TORINO-LAZIO 1-1
12' Belotti (T), 78' rig. Biglia (L)

Il tabellino - Le pagelle

Nell'anticipo di mezzogiorno della 28.a giornata Torino e Lazio vogliono sfatare i rispettivi tabù. I granata, che non hanno vinto nessuna delle ultime 12 gare di Serie A giocate alle 12.30 (sette perse, cinque pareggiate) devono tornare a vincere davanti al proprio pubblico che attende dal 16 gennaio.
La Lazio vuole invece sbloccarsi da un mal di trasferta che si palesa più in fase realizzativa che di risultati: le ultime tre trasferte dei biancocelesti sono finite 0-0. E' evidente che la squadra di Pioli, ancora in corsa in Europa League ma a secco in cinque delle ultime sei partite di campionato (segnandone però cinque gol nell’altra, al Verona), non trova stimoli in campionato.
D'altra parte anche la squadra di Ventura, che ha ottenuto un solo successo nelle ultime otto giornate di Serie A (quattro pareggi e tre sconfitte) è chiamata a fare risultato e a sbloccarsi sotto porta, dove è rimasta a secco nelle ultime due gare. 

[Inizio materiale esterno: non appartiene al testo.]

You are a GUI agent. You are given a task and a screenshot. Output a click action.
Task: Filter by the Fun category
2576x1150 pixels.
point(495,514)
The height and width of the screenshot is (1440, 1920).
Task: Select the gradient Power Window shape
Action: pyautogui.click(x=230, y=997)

La partita - Dopo undici minuti Immobile si allarga sulla sinistra e mette in area un pallone raccolto da Acquah: il suo tiro è respinto da Marchetti e Belotti è il più veloce ad approfittarne. Toro in vantaggio con il Gallo, che trova il settimo gol in Serie A, record personale e Lazio che conferma i suoi problemi in avvio di gara: sono nove i gol incassati nel primo quarto d’ora di gioco, più di ogni altra squadra.
Al 20' succede di tutto: nel giro di un minuto Ciro Immobile manda alto un rigore e nell'azione successiva Marchetti lo anticipa fuori area con un'uscita bassa di petto, sulla quale i granata chiedono un provvedimento ma Massa valuta bene.
Passata la mezz'ora, azione personale di Immobile che semina il panico tra la difesa laziale ma non centra la porta. Il suo tocco d'esterno avrebbe meritato sorte migliore, anche solo per la reazione dopo il fallimento dal dischetto.
Nella ripresa la Lazio cambia il ritmo e mette sotto il Toro anche grazie all'innesto di Milinkovic-Savic che dà freschezza alla manovra. Parolo sfiora un gol bellissimo ma viene fermato dal palo interno. Pioli si gioca la carta Keita ed è proprio lui a procurarsi il rigore che Biglia non sbaglia. Sul risultato di 1-1 la Lazio sfiora la rimonta con Djordjevic ma l'occasione più eclatante arriva al 93' con Zappacosta che manda alto malamente sciupando un assist al bacio di Immobile.
Pareggio amaro per i granata, che vanno a 33 punti con il rimpianto del rigore sbagliato. La Lazio si conferma squadra che viene fuori alla lunga e riacciuffa una partita che aveva preso una brutta piega portandosi a quota 38 punti in classifica.